FORT LAUDERDALE, Fla. — Tropical Storm Dorian, forecast to be at or near hurricane status by Tuesday as it moves west into the Caribbean, has put Barbados under a tropical storm warning and other Caribbean islands under tropical storm watches on Sunday.


Although Dorian is on a general path toward Florida, it is far too soon to determine its impact on any part of the state.


The range of potential outcomes was still pretty wide, Senior Hurricane Specialist Jack Beven wrote in a forecast discussion posted on the National Hurricane Center’s website on Sunday.


So far it was sounding like the biggest potential plot development, at least for Florida residents, was what would happen to Dorian as it crosses over Hispaniola, which is the island that includes the Dominican Republic and Haiti.


“However, the large range of possibilities includes both Dorian going north of Hispaniola and remaining a hurricane and the small cyclone dissipating completely over Hispaniola,” Beven wrote.


In its 2 p.m. Sunday public advisory, the hurricane center said Dorian’s center was about 430 miles east-southeast of Barbados with maximum sustained winds of 40 mph.


The storm was becoming a little better organized, the advisory said.

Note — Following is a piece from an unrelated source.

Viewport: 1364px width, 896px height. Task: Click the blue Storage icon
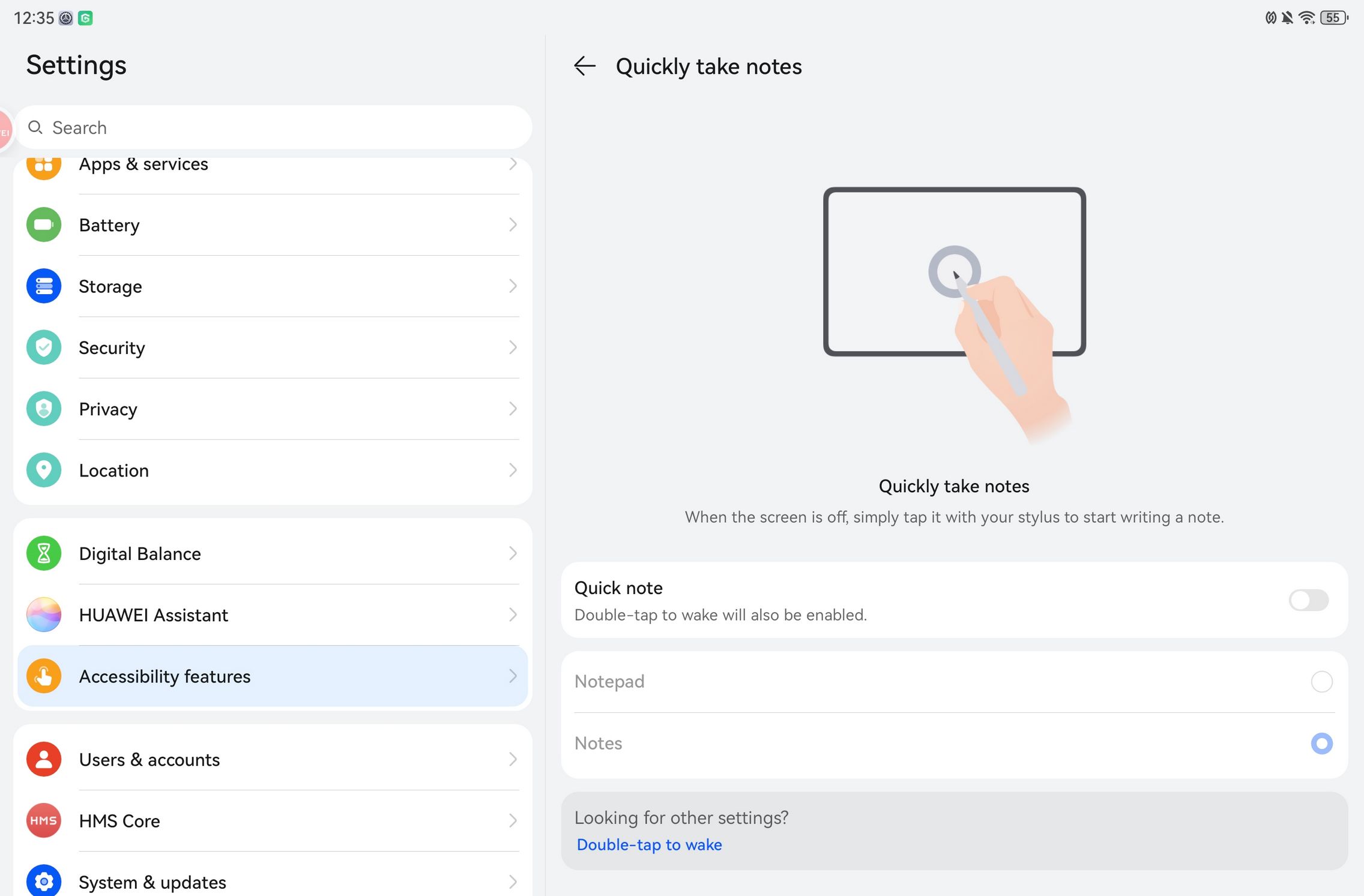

Barbados was under a tropical storm warning issued by the island’s government on Sunday morning. The warning means that tropical storm conditions are expected to hit the island within 36 hours.


Meanwhile St. Lucia and St. Vincent and the Grenadines were under tropical storm watches, meaning that tropical storm conditions are possible there over the next 40 hours.


Each of the islands is located in the southeastern rim of the Caribbean.


Dorian is expected to pass over the general vicinity of Barbados Monday night before moving over the area of St. Lucia and St. Vincent and the Grenadines, which are just west of Barbados.


Dorian is also expected to make a turn toward the west-northwest on Monday, which accounts for the so-called storm cone aiming for the general neighborhood of Florida. (This doesn’t necessarily mean the storm will strike Florida or even be a cyclone by the time it reaches Florida because it’s too early to tell, but by the same token, a Florida impact can’t be ruled out at this point either.)


Currently the National Hurricane Center’s cone graphic (below) shows Dorian strengthening to a hurricane in the eastern Caribbean Sea before weakening to tropical storm status as it travels in a northwest direction, putting parts of Puerto Rico, the Dominican Republic, Haiti, and beyond that, portions of Cuba and the Bahamas, in the potential impact zone.


Elsewhere in the tropics:


A big yet disorganized cluster of storms and clouds spanning several hundred miles in the Atlantic off the U.S. Southeast had an 80% chance of becoming a depression in the next few days. However, the system was moving to the northeast into the open ocean “well offshore of the southeastern United States,” the hurricane center noted in a tropical weather outlook on Sunday morning.


The next named storm will be Erin.


We are well into hurricane season and forecasters have warned that we may see more dangerous storms this year than originally predicted as conditions become more favorable going into the peak of the season.


Hurricane season runs from June 1 to Nov. 30, but 95% of storms are produced during the 2 { months of its peak, from mid-August to late October.